Ancora quella notte, signora Pinelli: le fecero vedere suo marito?
«Per prima andò mia suocera, mi telefonò subito dal Pronto Soccorso del Fatebenefratelli: “Qui non la vedo bene, c’è sotto qualcosa, non mi vuol dire niente nessuno. Perché non mi fate vedere mio figlio, ho chiesto ai carabinieri: e loro non mi hanno neppure risposto”. Andai anch’io dopo aver trovato un amico di famiglia che pensasse alle bambine. Quando sono arrivata all’ospedale era tutto buio, non c’era più nessuno, mia suocera aveva capito che Pino era morto dalle parole dette da un infermiere: "è la carta per il Comune?”. Mancava poco alle due, il questore Guida stava facendo la sua conferenza stampa, stava dicendo che mio marito, gravemente indiziato di concorso per la strage di piazza Fontana, con gli alibi caduti, si era ucciso. Stava dicendo che il suicidio era un’evidente autoaccusa. Querelato per diffamazione, il questore fu poi prosciolto in istruttoria per mancanza di dolo.»
Qual è la cosa che l’ha tormentata di più, quale il sospetto più grande?
«La diffamazione pubblica subita da mio marito e la ritrattazione privata, in sordina, a caratteri piccolissimi sui giornali, non attraverso il telegiornale delle venti e trenta, per esempio.
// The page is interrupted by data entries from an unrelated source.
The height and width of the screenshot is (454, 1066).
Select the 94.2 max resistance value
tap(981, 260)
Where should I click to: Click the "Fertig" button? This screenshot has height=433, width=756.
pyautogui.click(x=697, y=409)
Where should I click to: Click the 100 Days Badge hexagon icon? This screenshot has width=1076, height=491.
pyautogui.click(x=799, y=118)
Il pubblico ministero al processo Baldelli-Lotta Continua, prima dell’apertura del dibattimento, ha escluso ogni responsabilità di Pino nella strage di piazza Fontana, lo stesso ha fatto il giudice istruttore del processo Valpreda a Roma. Figuriamoci adesso che anche i giornali e gli ambienti più retrivi si schierano per l’innocenza di Valpreda, che terribile ingombro Giuseppe Pinelli, l’anarchico individualista!»
La signora Licia si esprime con contenuta passione. Ci vorrebbe una macchina da presa, qui, per cogliere anche le pieghe parlanti del suo viso. Mi vengono in mente i mesi del processo: seduta sulla panca dietro gli avvocati, lo seguì immobile giorno dopo giorno e sembrava il vero pubblico ministero, anche per quel cappello raffaellesco che portava qualche volta e che la faceva ancora più pallida. Come le appariva il dibattimento dalla panca laggiù?
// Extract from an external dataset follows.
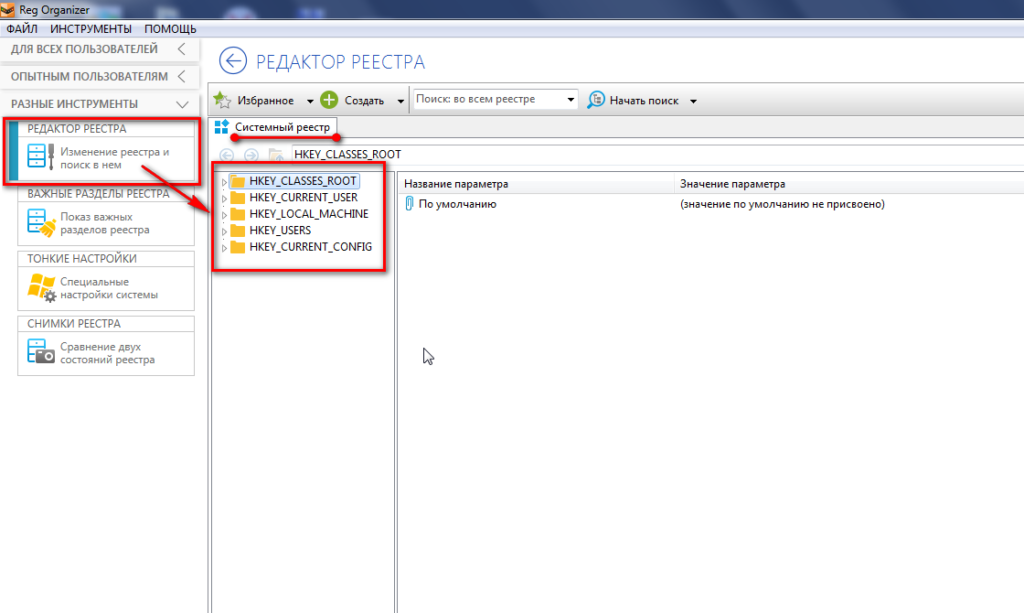Expand the HKEY_CLASSES_ROOT tree node
This screenshot has height=613, width=1024.
tap(224, 182)
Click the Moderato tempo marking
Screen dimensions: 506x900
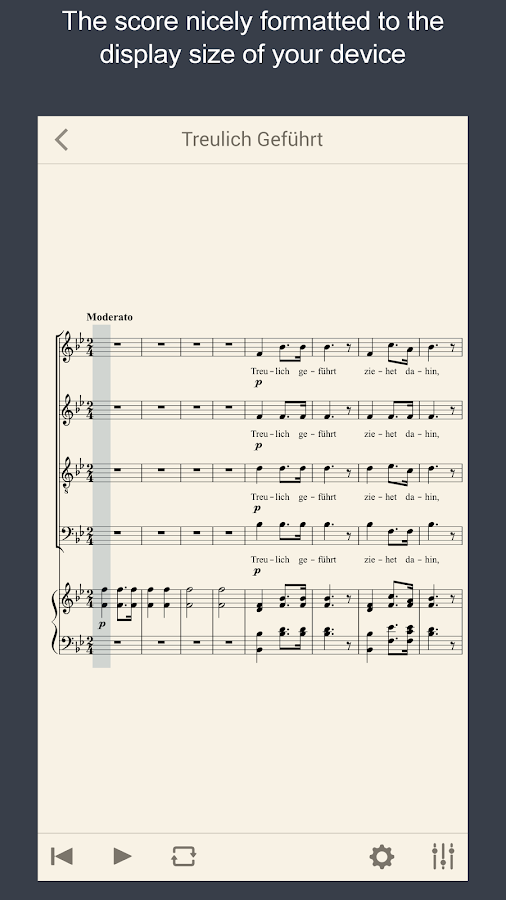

«C’era la giustizia di fronte a me, dipinta sul muro. La giustizia era dipinta.»
Come si sentiva dentro quel rito che aveva per protagonista il fantasma del suo povero marito?
«Un’estranea, la spettatrice di un difficile gioco delle parti. Qualche volta avevo voglia di alzarmi e di parlare. Mi sono controllata, ho dovuto fare molti sforzi, è stata davvero un’esperienza di gran fatica. Fu durissimo, per esempio, contenersi quando fu portato il libro dei fermati in questura, con la prova del fermo illegittimo: in un allucinante stile burocratico si poteva leggere che Giuseppe Pinelli risultava messo in libertà alle ore dodici del 17 dicembre, quando era già morto da un giorno e mezzo. Una persona [l’avvocato Lener, n.d.r.] si alzò e disse che non si poteva guardare quel libro, “per rispetto della personalità umana”. Capisce, rispetto della personalità umana, dopo tutto ciò che era accaduto, dopo tutto ciò che era stato detto su Pino dal questore Guida.»
Ci fu un momento, durante il processo interrotto, in cui ebbe l’impressione di essere vicina alla scoperta della verità?
«Sì, durante l’interrogatorio del brigadiere Panessa. Vede, si è data di me un’immagine abbastanza tranquilla, si è parlato molto della mia compostezza, ma se io le dicessi quello che penso, quello che provo! Ho sentito la verità, per un attimo, in quell’aula di tribunale, capisce?»
Adesso perfino la voce di Licia Pinelli si è drammaticamente incrinata e il giornalista sente che non deve più turbare con le sue domande una donna che non vuole vendetta, ma soltanto verità e giustizia. Silvia e Claudia, di là, forse si sono svegliate. Sanno tutto, hanno voluto sapere subito tutto su ciò che accadde al loro padre, il mite ferroviere anarchico sepolto nel campo 76 a Musocco, con incisa sulla tomba una poesia di Spoon River, protagonista la giustizia, una di quelle poesie che loro pensavano di dover studiare e di poter capire solo da grandi sull’antologia della scuola.